Detecting Events and Key Actors in Multi-Person Videos
Venue
Computer Vision and Pattern Recognition (CVPR) (2016)
Publication Year
2016
Authors
Vignesh Ramanathan, Jonathan Huang, Sami Abu-El-Haija, Alexander Gorban, Kevin Murphy, Li Fei-Fei
BibTeX
Abstract
Multi-person event recognition is a challenging task, often with many people active
in the scene but only a small subset contributing to an actual event. In this
paper, we propose a model which learns to detect events in such videos while
automatically "attending" to the people responsible for the event. Our model does
not use explicit annotations regarding who or where those people are during
training and testing. In particular, we track people in videos and use a recurrent
neural network (RNN) to represent the track features. We learn time-varying
attention weights to combine these features at each time-instant. The attended
features are then processed using another RNN for event detection/classification.
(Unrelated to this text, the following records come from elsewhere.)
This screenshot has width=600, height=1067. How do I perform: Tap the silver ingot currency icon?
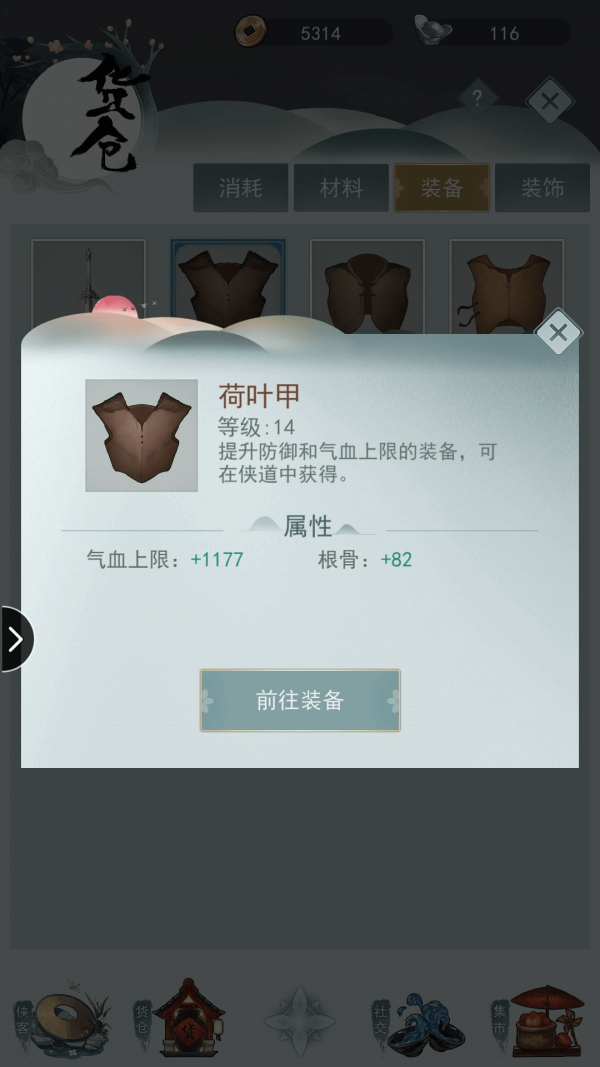(x=433, y=31)
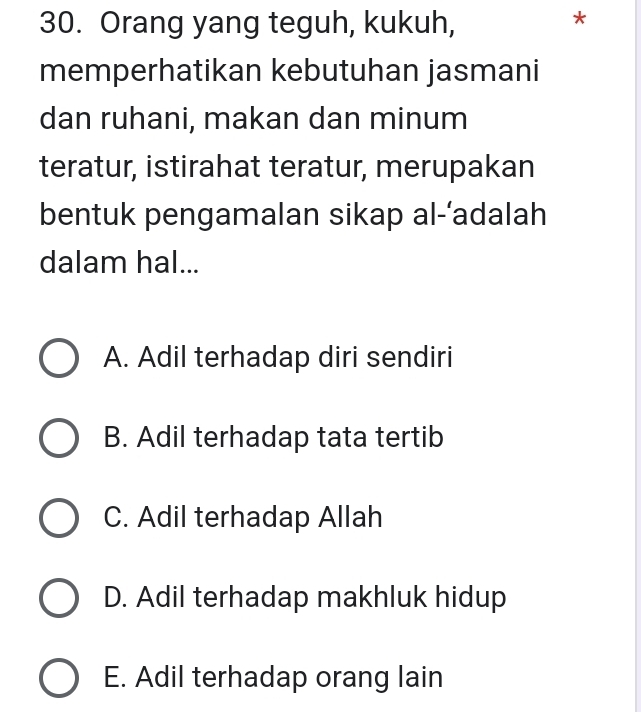The image size is (641, 712).
Task: Click the "teratur, istirahat teratur, merupakan" line
Action: pyautogui.click(x=287, y=167)
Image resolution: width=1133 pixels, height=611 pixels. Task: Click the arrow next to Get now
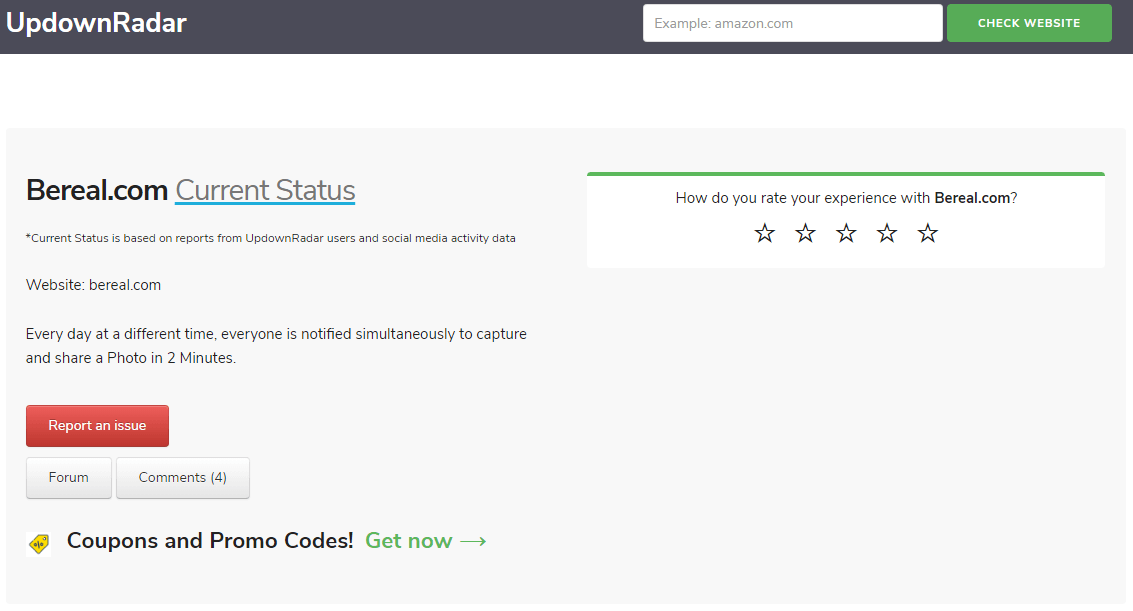[x=473, y=542]
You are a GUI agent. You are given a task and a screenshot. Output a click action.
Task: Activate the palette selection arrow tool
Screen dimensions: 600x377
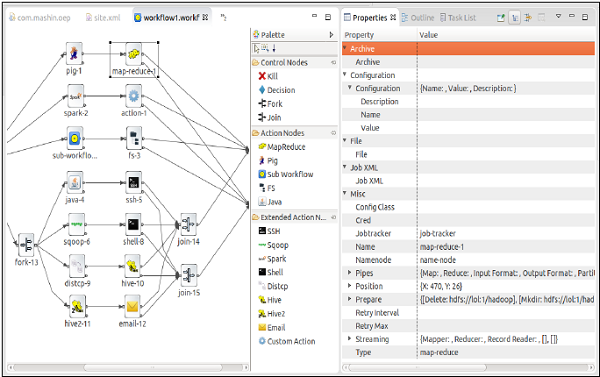click(256, 48)
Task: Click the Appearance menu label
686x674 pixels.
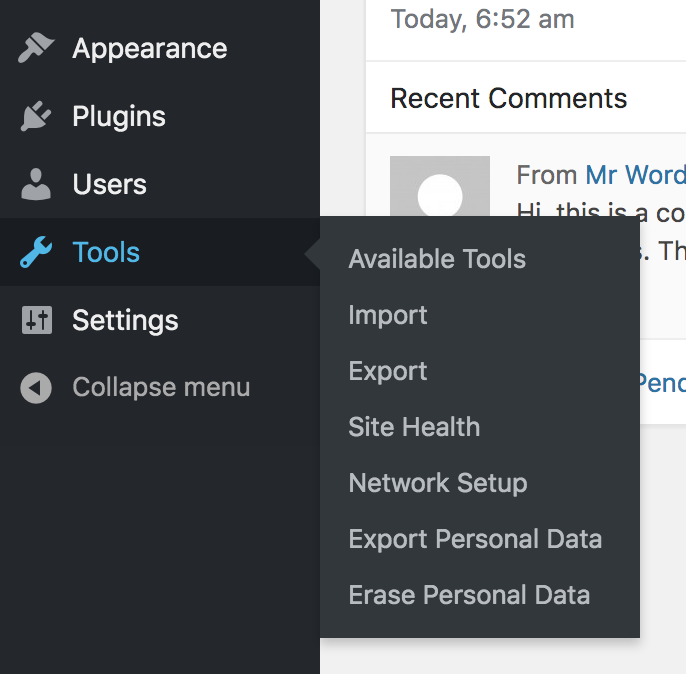Action: click(x=149, y=49)
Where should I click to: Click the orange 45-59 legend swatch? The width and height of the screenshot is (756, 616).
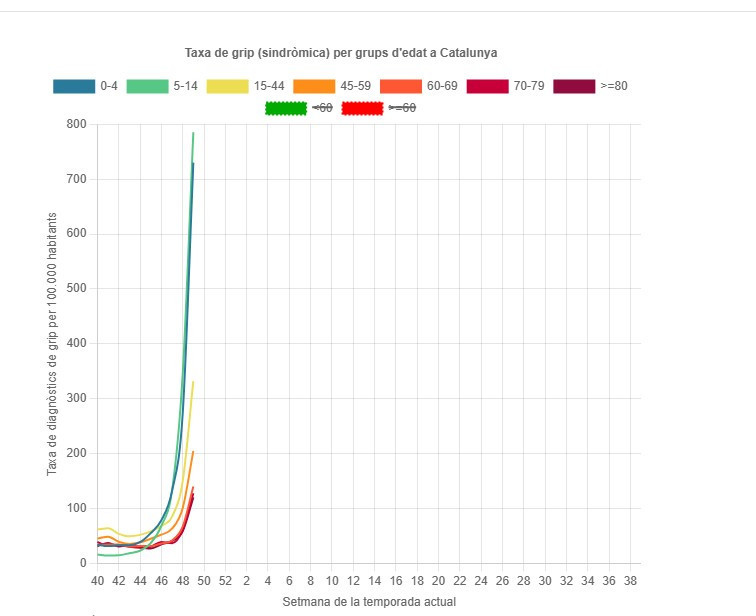coord(314,86)
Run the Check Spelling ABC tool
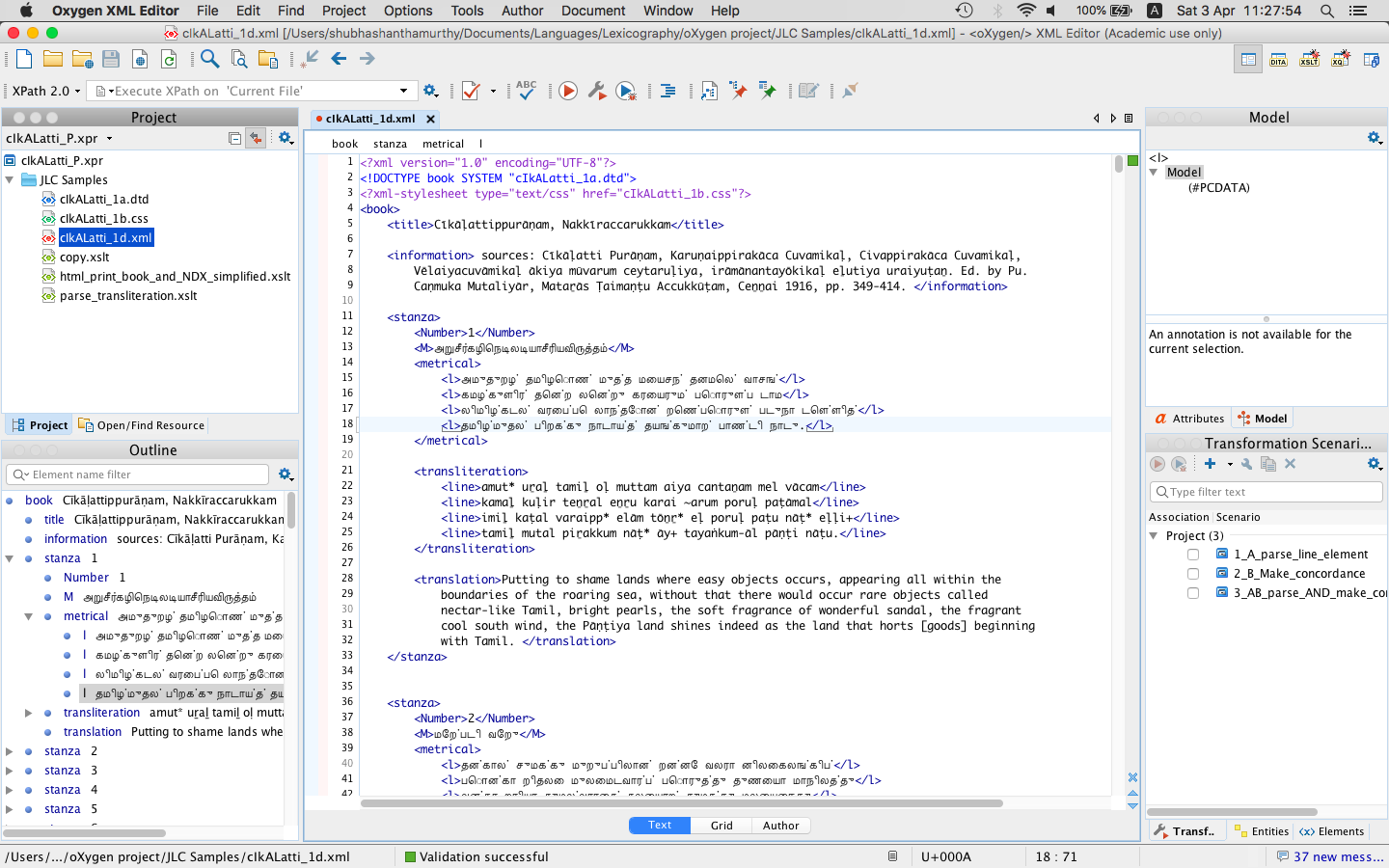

Since most video datasets with multiple people are restricted to a small number of
videos, we also collected a new basketball dataset comprising 257 basketball games
with 14K event annotations corresponding to 11 event classes. Our model outperforms
state-of-the-art methods for both event classification and detection on this new
dataset. Additionally, we show that the attention mechanism is able to consistently
localize the relevant players.